- [WORK TO COMPLETE] Copy out all of the following material line for line, without changing anything.

-- BEGIN ENTRIES --

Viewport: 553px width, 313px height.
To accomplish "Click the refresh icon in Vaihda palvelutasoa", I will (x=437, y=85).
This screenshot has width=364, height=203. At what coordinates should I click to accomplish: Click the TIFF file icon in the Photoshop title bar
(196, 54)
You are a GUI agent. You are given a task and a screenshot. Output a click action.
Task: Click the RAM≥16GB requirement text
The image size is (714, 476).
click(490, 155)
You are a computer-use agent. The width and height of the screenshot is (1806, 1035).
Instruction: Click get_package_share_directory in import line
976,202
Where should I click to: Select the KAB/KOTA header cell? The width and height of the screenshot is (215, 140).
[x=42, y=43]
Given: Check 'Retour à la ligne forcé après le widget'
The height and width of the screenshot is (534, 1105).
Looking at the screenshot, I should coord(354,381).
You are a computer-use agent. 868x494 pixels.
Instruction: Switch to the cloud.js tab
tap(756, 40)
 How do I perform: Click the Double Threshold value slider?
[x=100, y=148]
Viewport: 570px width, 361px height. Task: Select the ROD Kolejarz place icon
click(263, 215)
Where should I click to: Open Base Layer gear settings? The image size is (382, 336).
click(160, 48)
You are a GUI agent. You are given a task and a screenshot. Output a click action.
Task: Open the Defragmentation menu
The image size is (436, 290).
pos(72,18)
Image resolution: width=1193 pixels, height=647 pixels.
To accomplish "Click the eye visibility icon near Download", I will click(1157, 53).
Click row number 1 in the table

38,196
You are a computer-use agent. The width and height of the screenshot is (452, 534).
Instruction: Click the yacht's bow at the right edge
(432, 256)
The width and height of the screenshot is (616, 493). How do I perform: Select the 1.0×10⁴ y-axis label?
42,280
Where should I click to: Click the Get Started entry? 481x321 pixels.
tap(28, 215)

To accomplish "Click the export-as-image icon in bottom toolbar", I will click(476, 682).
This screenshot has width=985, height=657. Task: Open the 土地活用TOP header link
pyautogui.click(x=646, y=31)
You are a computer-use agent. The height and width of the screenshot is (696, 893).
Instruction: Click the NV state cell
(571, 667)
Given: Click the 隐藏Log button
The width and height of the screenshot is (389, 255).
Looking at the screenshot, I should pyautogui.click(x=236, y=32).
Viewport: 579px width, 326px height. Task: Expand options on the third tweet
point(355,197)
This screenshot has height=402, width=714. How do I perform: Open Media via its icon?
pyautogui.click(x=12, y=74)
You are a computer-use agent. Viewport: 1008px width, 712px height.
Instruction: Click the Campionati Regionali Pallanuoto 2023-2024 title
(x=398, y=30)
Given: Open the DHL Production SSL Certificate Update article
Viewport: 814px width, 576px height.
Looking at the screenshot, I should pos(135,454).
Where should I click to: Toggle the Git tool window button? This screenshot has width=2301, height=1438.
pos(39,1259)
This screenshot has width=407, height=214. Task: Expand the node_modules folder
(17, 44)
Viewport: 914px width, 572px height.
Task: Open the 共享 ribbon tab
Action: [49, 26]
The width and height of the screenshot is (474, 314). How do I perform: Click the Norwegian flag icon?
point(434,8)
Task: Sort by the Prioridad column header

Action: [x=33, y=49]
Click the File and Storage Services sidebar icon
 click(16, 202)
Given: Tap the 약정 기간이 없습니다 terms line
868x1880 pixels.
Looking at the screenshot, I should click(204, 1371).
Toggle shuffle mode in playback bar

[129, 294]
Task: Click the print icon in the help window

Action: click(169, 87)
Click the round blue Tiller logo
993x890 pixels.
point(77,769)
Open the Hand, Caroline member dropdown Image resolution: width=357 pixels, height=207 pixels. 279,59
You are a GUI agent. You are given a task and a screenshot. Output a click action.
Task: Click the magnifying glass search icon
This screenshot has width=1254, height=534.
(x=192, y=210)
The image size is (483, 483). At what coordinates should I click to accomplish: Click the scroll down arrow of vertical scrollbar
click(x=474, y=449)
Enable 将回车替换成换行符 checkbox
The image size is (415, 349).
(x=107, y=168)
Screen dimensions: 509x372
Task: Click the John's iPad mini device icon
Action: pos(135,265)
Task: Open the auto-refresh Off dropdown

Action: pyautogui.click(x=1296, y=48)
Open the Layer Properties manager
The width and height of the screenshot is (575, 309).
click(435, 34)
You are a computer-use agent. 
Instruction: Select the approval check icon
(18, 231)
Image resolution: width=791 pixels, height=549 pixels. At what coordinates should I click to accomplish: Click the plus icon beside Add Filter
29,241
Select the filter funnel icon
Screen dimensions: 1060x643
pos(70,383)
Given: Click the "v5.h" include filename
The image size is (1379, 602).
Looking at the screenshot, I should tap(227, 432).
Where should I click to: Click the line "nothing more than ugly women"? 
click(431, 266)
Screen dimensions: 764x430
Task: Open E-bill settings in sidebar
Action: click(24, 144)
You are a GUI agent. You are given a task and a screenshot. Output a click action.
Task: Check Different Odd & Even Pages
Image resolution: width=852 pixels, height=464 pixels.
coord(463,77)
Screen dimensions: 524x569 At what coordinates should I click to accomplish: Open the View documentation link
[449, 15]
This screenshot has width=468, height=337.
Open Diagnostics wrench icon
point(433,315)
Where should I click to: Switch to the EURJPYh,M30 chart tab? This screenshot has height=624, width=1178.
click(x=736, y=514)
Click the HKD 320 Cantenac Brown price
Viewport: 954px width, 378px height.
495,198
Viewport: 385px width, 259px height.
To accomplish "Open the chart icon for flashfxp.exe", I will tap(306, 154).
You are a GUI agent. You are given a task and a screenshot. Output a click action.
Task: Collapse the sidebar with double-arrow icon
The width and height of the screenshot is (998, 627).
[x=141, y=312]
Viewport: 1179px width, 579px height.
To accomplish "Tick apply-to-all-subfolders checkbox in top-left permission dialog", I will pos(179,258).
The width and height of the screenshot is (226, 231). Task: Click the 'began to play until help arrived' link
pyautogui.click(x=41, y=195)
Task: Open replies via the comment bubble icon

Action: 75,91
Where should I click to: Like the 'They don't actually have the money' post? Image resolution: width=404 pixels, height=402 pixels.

-- END ENTRIES --

- [COMPLETED EXERCISE]
Viewport: 553px width, 313px height.
To accomplish "Click the refresh icon in Vaihda palvelutasoa", I will (x=437, y=85).
This screenshot has width=364, height=203. At what coordinates should I click to accomplish: Click the TIFF file icon in the Photoshop title bar
(196, 54)
You are a GUI agent. You are given a task and a screenshot. Output a click action.
Task: Click the RAM≥16GB requirement text
The image size is (714, 476).
click(490, 155)
You are a computer-use agent. The width and height of the screenshot is (1806, 1035).
Instruction: Click get_package_share_directory in import line
976,202
Where should I click to: Select the KAB/KOTA header cell? The width and height of the screenshot is (215, 140).
[x=42, y=43]
Given: Check 'Retour à la ligne forcé après le widget'
The height and width of the screenshot is (534, 1105).
Looking at the screenshot, I should coord(354,381).
You are a computer-use agent. 868x494 pixels.
Instruction: Switch to the cloud.js tab
tap(756, 40)
 How do I perform: Click the Double Threshold value slider?
[x=100, y=148]
Viewport: 570px width, 361px height. Task: Select the ROD Kolejarz place icon
click(263, 215)
Where should I click to: Open Base Layer gear settings? The image size is (382, 336).
click(160, 48)
You are a GUI agent. You are given a task and a screenshot. Output a click action.
Task: Open the Defragmentation menu
The image size is (436, 290).
pos(72,18)
Image resolution: width=1193 pixels, height=647 pixels.
To accomplish "Click the eye visibility icon near Download", I will click(1157, 53).
Click row number 1 in the table

38,196
You are a computer-use agent. The width and height of the screenshot is (452, 534).
Instruction: Click the yacht's bow at the right edge
(432, 256)
The width and height of the screenshot is (616, 493). How do I perform: Select the 1.0×10⁴ y-axis label?
42,280
Where should I click to: Click the Get Started entry? 481x321 pixels.
tap(28, 215)

To accomplish "Click the export-as-image icon in bottom toolbar", I will click(476, 682).
This screenshot has width=985, height=657. Task: Open the 土地活用TOP header link
pyautogui.click(x=646, y=31)
You are a computer-use agent. The height and width of the screenshot is (696, 893).
Instruction: Click the NV state cell
(571, 667)
Given: Click the 隐藏Log button
The width and height of the screenshot is (389, 255).
Looking at the screenshot, I should pyautogui.click(x=236, y=32).
Viewport: 579px width, 326px height. Task: Expand options on the third tweet
point(355,197)
This screenshot has height=402, width=714. How do I perform: Open Media via its icon?
pyautogui.click(x=12, y=74)
You are a computer-use agent. Viewport: 1008px width, 712px height.
Instruction: Click the Campionati Regionali Pallanuoto 2023-2024 title
(x=398, y=30)
Given: Open the DHL Production SSL Certificate Update article
Viewport: 814px width, 576px height.
Looking at the screenshot, I should pos(135,454).
Where should I click to: Toggle the Git tool window button? This screenshot has width=2301, height=1438.
pos(39,1259)
This screenshot has width=407, height=214. Task: Expand the node_modules folder
(17, 44)
Viewport: 914px width, 572px height.
Task: Open the 共享 ribbon tab
Action: [49, 26]
The width and height of the screenshot is (474, 314). How do I perform: Click the Norwegian flag icon?
point(434,8)
Task: Sort by the Prioridad column header

Action: [x=33, y=49]
Click the File and Storage Services sidebar icon
 click(16, 202)
Given: Tap the 약정 기간이 없습니다 terms line
868x1880 pixels.
Looking at the screenshot, I should click(204, 1371).
Toggle shuffle mode in playback bar

[129, 294]
Task: Click the print icon in the help window

Action: click(169, 87)
Click the round blue Tiller logo
993x890 pixels.
point(77,769)
Open the Hand, Caroline member dropdown Image resolution: width=357 pixels, height=207 pixels. 279,59
You are a GUI agent. You are given a task and a screenshot. Output a click action.
Task: Click the magnifying glass search icon
This screenshot has width=1254, height=534.
(x=192, y=210)
The image size is (483, 483). At what coordinates should I click to accomplish: Click the scroll down arrow of vertical scrollbar
click(x=474, y=449)
Enable 将回车替换成换行符 checkbox
The image size is (415, 349).
(x=107, y=168)
Screen dimensions: 509x372
Task: Click the John's iPad mini device icon
Action: pos(135,265)
Task: Open the auto-refresh Off dropdown

Action: pyautogui.click(x=1296, y=48)
Open the Layer Properties manager
The width and height of the screenshot is (575, 309).
click(435, 34)
You are a computer-use agent. 
Instruction: Select the approval check icon
(18, 231)
Image resolution: width=791 pixels, height=549 pixels. At what coordinates should I click to accomplish: Click the plus icon beside Add Filter
29,241
Select the filter funnel icon
Screen dimensions: 1060x643
pos(70,383)
Given: Click the "v5.h" include filename
The image size is (1379, 602).
Looking at the screenshot, I should tap(227, 432).
Where should I click to: Click the line "nothing more than ugly women"? 
click(431, 266)
Screen dimensions: 764x430
Task: Open E-bill settings in sidebar
Action: click(24, 144)
You are a GUI agent. You are given a task and a screenshot. Output a click action.
Task: Check Different Odd & Even Pages
Image resolution: width=852 pixels, height=464 pixels.
coord(463,77)
Screen dimensions: 524x569 At what coordinates should I click to accomplish: Open the View documentation link
[449, 15]
This screenshot has width=468, height=337.
Open Diagnostics wrench icon
point(433,315)
Where should I click to: Switch to the EURJPYh,M30 chart tab? This screenshot has height=624, width=1178.
click(x=736, y=514)
Click the HKD 320 Cantenac Brown price
Viewport: 954px width, 378px height.
495,198
Viewport: 385px width, 259px height.
To accomplish "Open the chart icon for flashfxp.exe", I will tap(306, 154).
You are a GUI agent. You are given a task and a screenshot. Output a click action.
Task: Collapse the sidebar with double-arrow icon
The width and height of the screenshot is (998, 627).
[x=141, y=312]
Viewport: 1179px width, 579px height.
To accomplish "Tick apply-to-all-subfolders checkbox in top-left permission dialog", I will pos(179,258).
The width and height of the screenshot is (226, 231). Task: Click the 'began to play until help arrived' link
pyautogui.click(x=41, y=195)
Task: Open replies via the comment bubble icon

Action: 75,91
Where should I click to: Like the 'They don't actually have the money' post? Image resolution: width=404 pixels, height=402 pixels.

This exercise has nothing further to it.